#### Source passage
It wouldn’t be easy for church leaders to sway those opinions, experts say, because allegiance to conspiracy theories bumps into partisan politics and agenda-driven sources.

(Matt Rourke | The Associated Press) In this Aug. 2, 2018, file photo, a protester holds a Q sign at a campaign rally for Donald Trump in Wilkes-Barre, Pa. A survey shows Latter-day Saints rank with white evangelicals and Hispanic Protestants as the most likely to believe in the QAnon conspiracy theory.

If almost half of U.S. members of The Church of Jesus Christ of Latter-day Saints believe the “big lie” about the 2020 presidential election and almost a quarter of them subscribe to the QAnon conspiracy theory, what does that say about their ability to discern truth?

In these cases, it may be about nothing more than allegiance to partisan politics or agenda-driven sources.

“Latter-day Saints have been Republicans for a long time,” says Brigham Young University political scientist Quin Monson, “and that’s the identity that is at work here. Party identification is a strong drug.”

There was a “steady diet of messaging coming out of Republican Party elites and members of Congress about election fraud,” Monson says, while countermessages from the Utah-based church “were few and far between.”

It was tough for Latter-day Saint leaders “to push back with the same level of volume and intensity as the Republican Party,” says Monson, since “their mission is religious, not political.”

The BYU professor’s own surveys echoed the findings of PRRI (Public Religion Research Institute), which showed that 46% of Latter-day Saints believe the “big lie” — that the presidential election was stolen from Donald Trump — ranking behind only white evangelical Protestants (61%) and ahead of white mainline Protestants (37%) and white Catholics (35%).

For Monson, though, the good news is that not all Mormon Republicans support the “big lie.”

“We’ve diverged from evangelicals,” he says. “We haven’t become Democrats, but there is a significant minority who haven’t come fully around to Donald Trump.”

Morgan Lyon Cotti, associate director of the University of Utah’s Hinckley Institute, concurs with Monson about the amount of information that Latter-day Saints on every side have to wade through daily.

“It is becoming increasingly difficult to be a truth seeker, difficult to discern in the types of news we are getting, whether it is from a partisan news outlet or literal fake news,” says Lyon Cotti, who is a Latter-day Saint. “When people are receiving this message [that the election was stolen] from what they view as legitimate sources, it can be tough to discern opinion from reality.”

At the faith’s April 2021 General Conference, Dallin H. Oaks, first counselor in the church’s governing First Presidency, discussed the U.S. Constitution and election laws.

(The Church of Jesus Christ of Latter-day Saints) President Dallin H. Oaks, first counselor in the governing First Presidency, speaks at General Conference about the U.S. Constitution on Easter Sunday, April 4, 2021.

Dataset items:
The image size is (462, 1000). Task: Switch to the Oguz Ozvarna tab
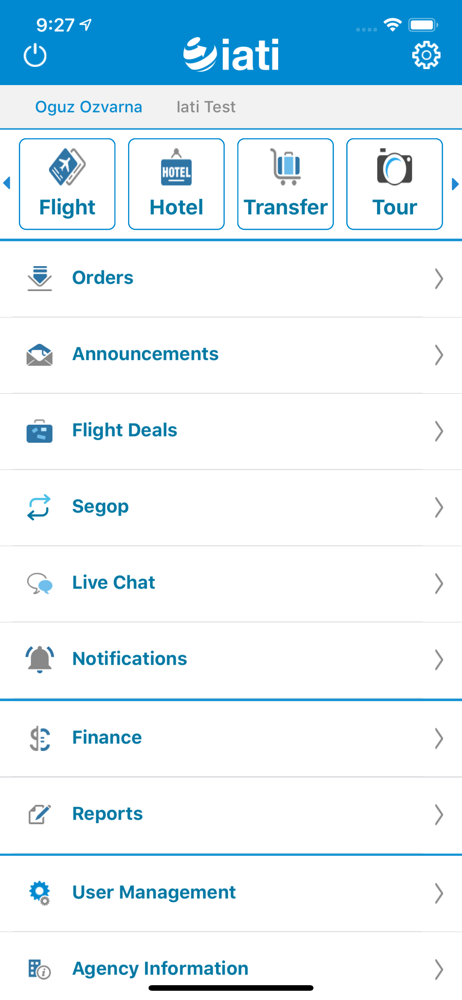(x=89, y=107)
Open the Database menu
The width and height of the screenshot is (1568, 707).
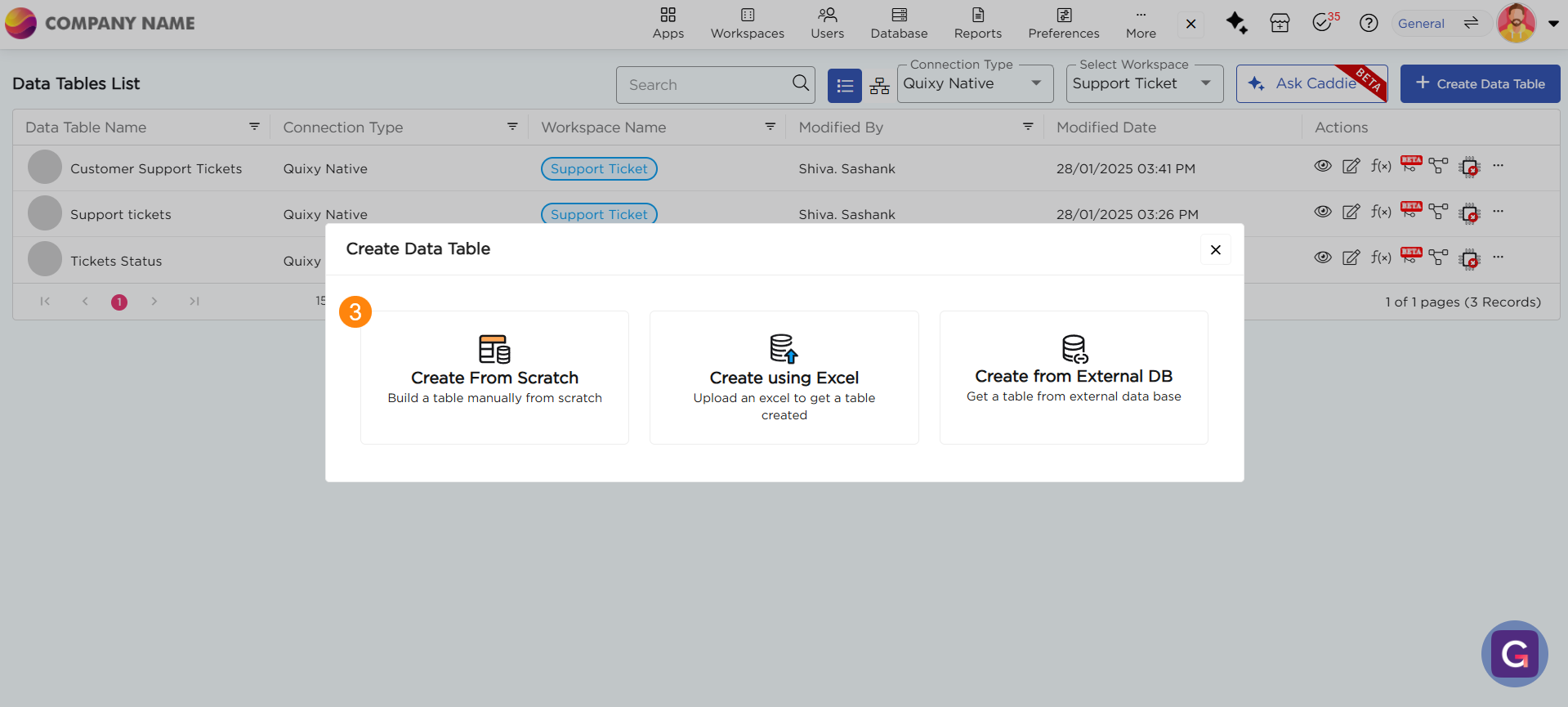899,23
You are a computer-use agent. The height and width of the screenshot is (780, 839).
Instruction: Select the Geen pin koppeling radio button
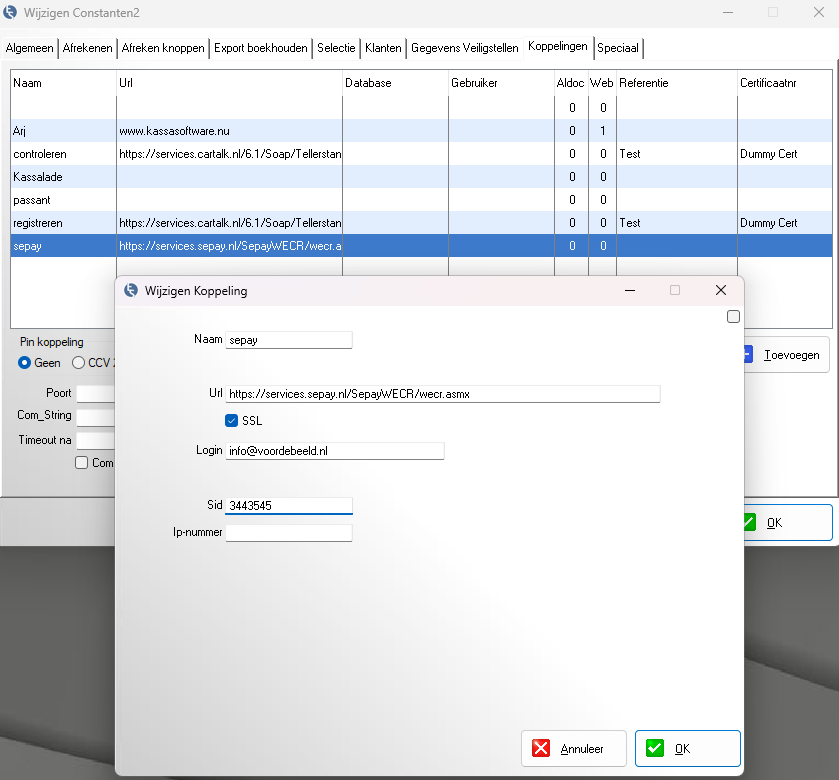25,363
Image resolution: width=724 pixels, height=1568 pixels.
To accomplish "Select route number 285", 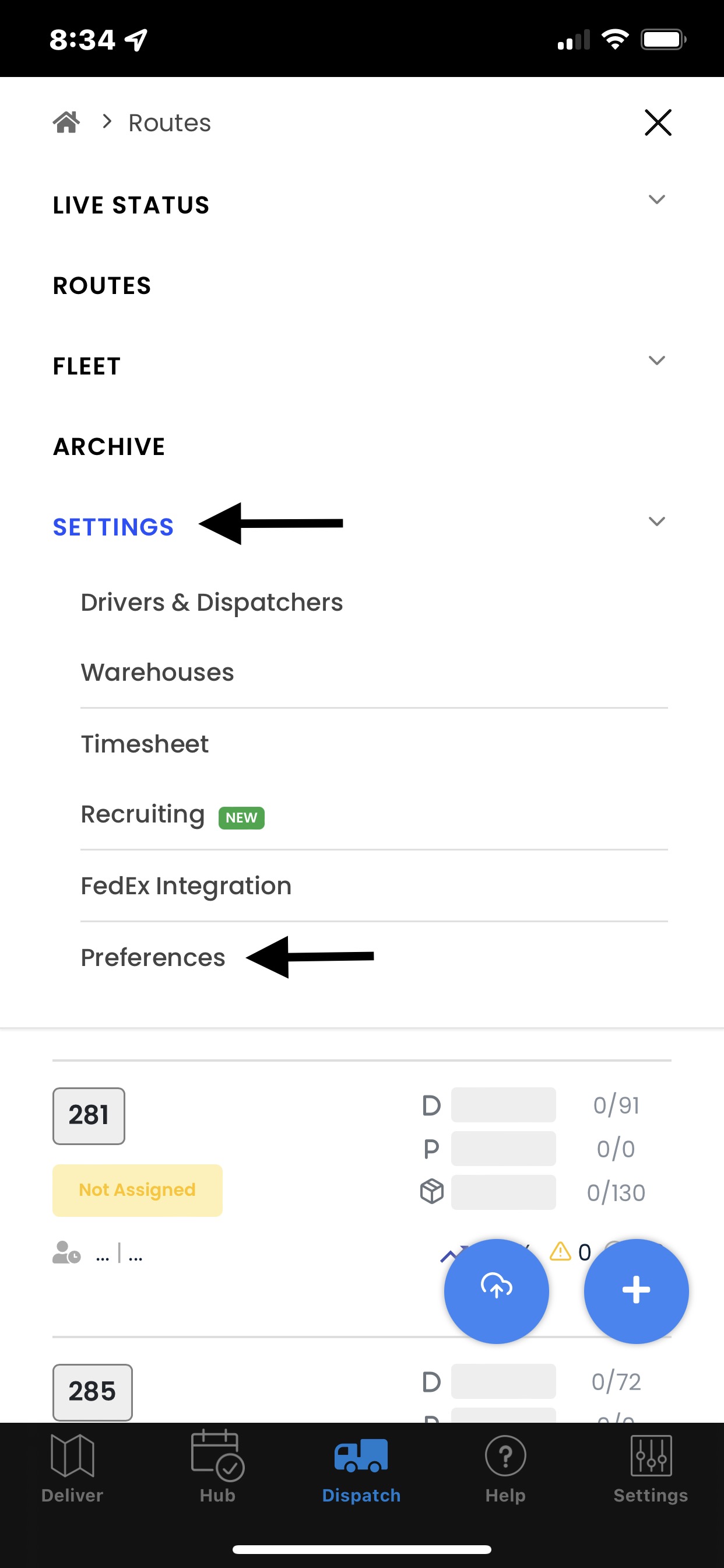I will [93, 1391].
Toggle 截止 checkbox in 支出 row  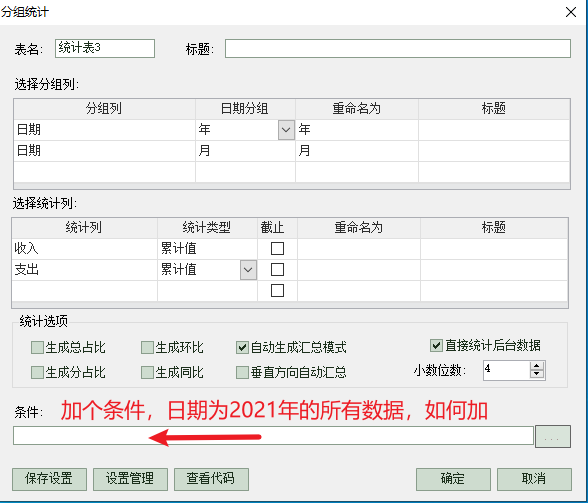tap(277, 269)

#### Task requirements
Please rewrite the passage on Latter-day Saints and conspiracy theories from "(Matt Rourke |" to "or agenda-driven sources.", replacing "partisan politics" with "party loyalty".

#### Task result
(Matt Rourke | The Associated Press) In this Aug. 2, 2018, file photo, a protester holds a Q sign at a campaign rally for Donald Trump in Wilkes-Barre, Pa. A survey shows Latter-day Saints rank with white evangelicals and Hispanic Protestants as the most likely to believe in the QAnon conspiracy theory.

If almost half of U.S. members of The Church of Jesus Christ of Latter-day Saints believe the “big lie” about the 2020 presidential election and almost a quarter of them subscribe to the QAnon conspiracy theory, what does that say about their ability to discern truth?

In these cases, it may be about nothing more than allegiance to party loyalty or agenda-driven sources.